What does a mature disciple of Christ look like? Over the past decade Lifeway Research has delved into this with thousands of pastors and church leaders. Culling through the data, we discovered that strong discipleship ministries and practices could be put in eight categories. We call these eight categories the signposts along the discipleship pathway. One sign of growing disciples is that they obey God and deny self.
One verse succinctly captures what it means to be a follower of Christ:
“Then he said to them all, ‘If anyone wants to follow after me, let him deny himself, take up his cross daily, and follow me’” (Luke 9:23).
Of the eight signposts of a maturing disciple, the signpost “Obey God and Deny Self,” may be the most important. Obeying God is tied to practicing the other attributes. For example, Bible engagement is important, but if we’re not obeying what God shows us in His Word, we’re missing the point of engaging with Scripture. Building relationships is an important part of our walk with Christ, but if we’re doing so in the way that is contrary to God’s Word (i.e., in disobedience to God) we’re not building relationships as a mature disciple.
The maturing disciple obeys God and denies self. The two are not separate, but go hand-in-hand. It’s easy to obey God if it’s not inconvenient or requires me to deny myself. After all, It’s easy to “love my neighbor” so long as it doesn’t require me to go out of my way.
Jesus emphasized the need to deny self and take up the cross each day. In a practical sense, Jesus was calling His followers to prefer death to self in the spiritual sense. In the ancient world, this was a radical idea—and it still is today. Our fallen human nature prefers self-direction and self-satisfaction, but following Christ is a call to live in obedience to the One who is over us—and we can’t follow God in obedience if we’re following ourselves.
Christians who are growing in their walk with Jesus must learn to deny self in order to serve Christ. Our initial commitment to follow Christ includes denial of self because we acknowledge our need for Christ and turn from our sin; however, it’s easy to fall back into living selfishly! Our spiritual growth is evident as we learn to daily choose to obey God and deny our own desires and wishes. We learn to display a preference for God’s plan rather than assert our own. Transformation can be seen when we progressively set aside earthly temptations for kingdom priorities.
Ways the Church Can Foster Believers Who Obey God and Deny Self.
- Call for commitment. Pastors and church leaders who preach and teach should consistently call people to obedience. Call the congregation to act upon the Word of God that has been proclaimed. Teaching biblical truth is only half the task. We must also call people to believe it and act upon it.
The Holy Spirit is ultimately the One who convicts people to respond and act upon His Word, but He will use us in the process. Provide specific and clear calls to actions. Tepid invitations—“I invite you to respond to what you’ve heard”—need to end. Instead point out clearly how they can respond.
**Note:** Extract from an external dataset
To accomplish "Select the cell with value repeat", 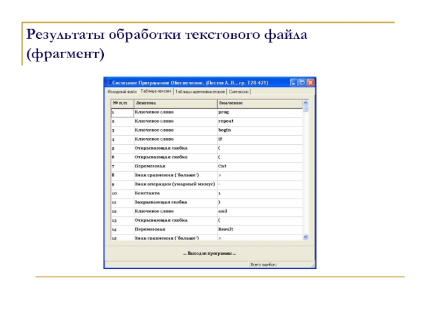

- Form discipleship triads. These groups have been called by a variety of names, but the principle is that believers get in groups of three. Within their Bible study groups, call individuals to partner with two other people—three men or three women together—for the purpose of praying together and supporting each other. Many triads also dig further on their group’s study, discussing and challenging each other in how they will obey and live out the Scripture they studied. This is a place of accountability.
- Invite testimonies. Let the congregation hear the stories of others who have chosen to be obedient to Christ in a specific area. This can be a full-blown presentation from a family who gave up a comfortable lifestyle to be missionaries in South America, or it can be a five-minute testimony from an individual in the church family regarding a specific way they choose obedience to God over self.
These “mini-sermons” can be powerful. They provide concrete examples of what obedience and denial look like, especially when they come from “a regular person just like me.”
As the believers in your church mature and more readily self-denial and obedience to God, the community can’t help but notice.